Naturally, this pisses off conservatives who seem to have forgotten that the biggest effect of the great 2006 immigration crisis was to move Hispanics away from the Republicans after Bush moved heaven and Earth to nearly close the gap with Hispanics. And how did all the immigration frenzy help out the Republicans? They got spanked in 2006, with the fuller-throated anti-immigration advocates often getting the worst of it.
Conservatives are saying that Palin didn't have personal opinions against immigration so she didn't moderate McCain's opinion on immigration when giving it in an interview, and that she just regurgitated McCain's immigration views without the security-first requirement.

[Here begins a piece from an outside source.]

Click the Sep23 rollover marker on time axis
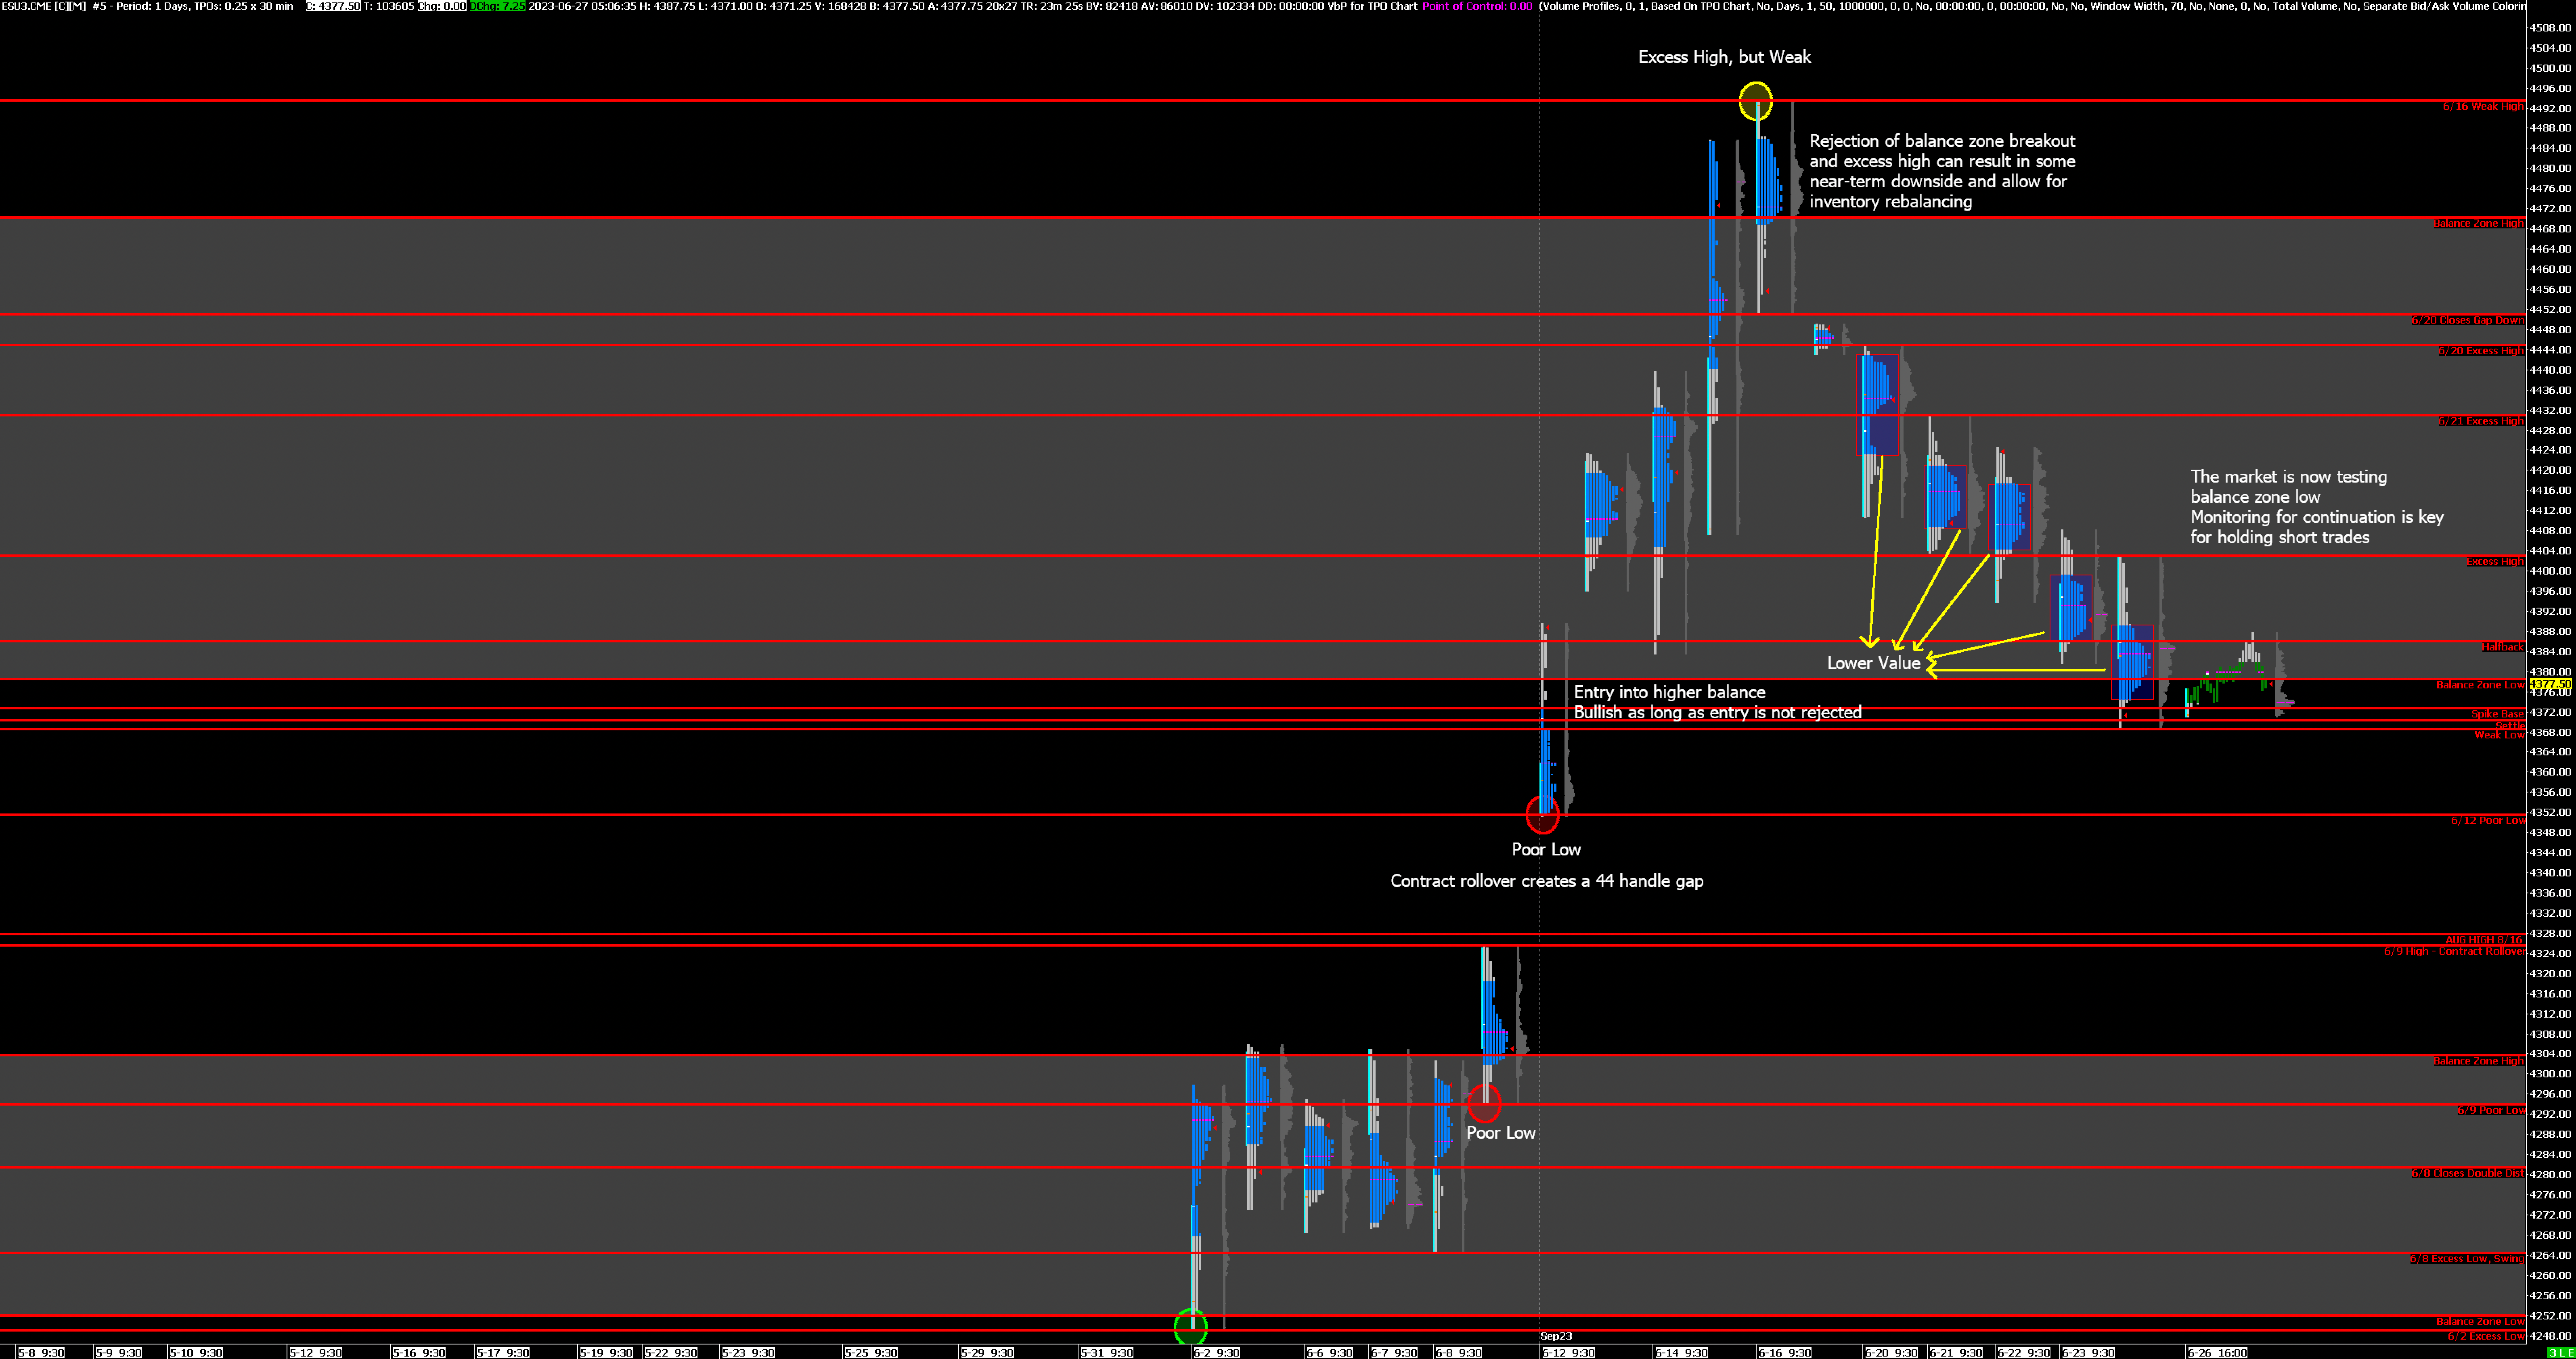Screen dimensions: 2576x1359 [x=1556, y=1336]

Forget that the question (as cited) was simply for her views, not McCain's. Forget also that immigration has been a topic for decades, and that it was a big topic in 2006 when she was already running for Governor of Alaska. It doesn't seem to occur to the NRO author Mark Krikorian that maybe these are Palin's personal views, shaped by her Alaskan attitudes.
Alaska is a state, first, founded by a bunch of people who come from somewhere else, with a huge proportion of people born in another state (perhaps the highest of any state, but I don't have that data on hand). It's also a state with a strong libertarian impulse to be left alone, to get away from others, to follow your own prerogatives. The kind of state where massive roundups of suspects might be viewed very suspiciously by locals. It's also a very large state with a lot of space left, so it might make sense that immigrants would be welcomed. (I don't know Alaskan attitudes to immigrants, but I assume they're hands-off on the issue).
Being libertarian on immigration also fits nicely with Palin's (and Alaska's) opinions on marijuana and gay partnership benefits - not to mention guns. She's of course not a full-on libertarian, but she does have some nice trends in the right direction.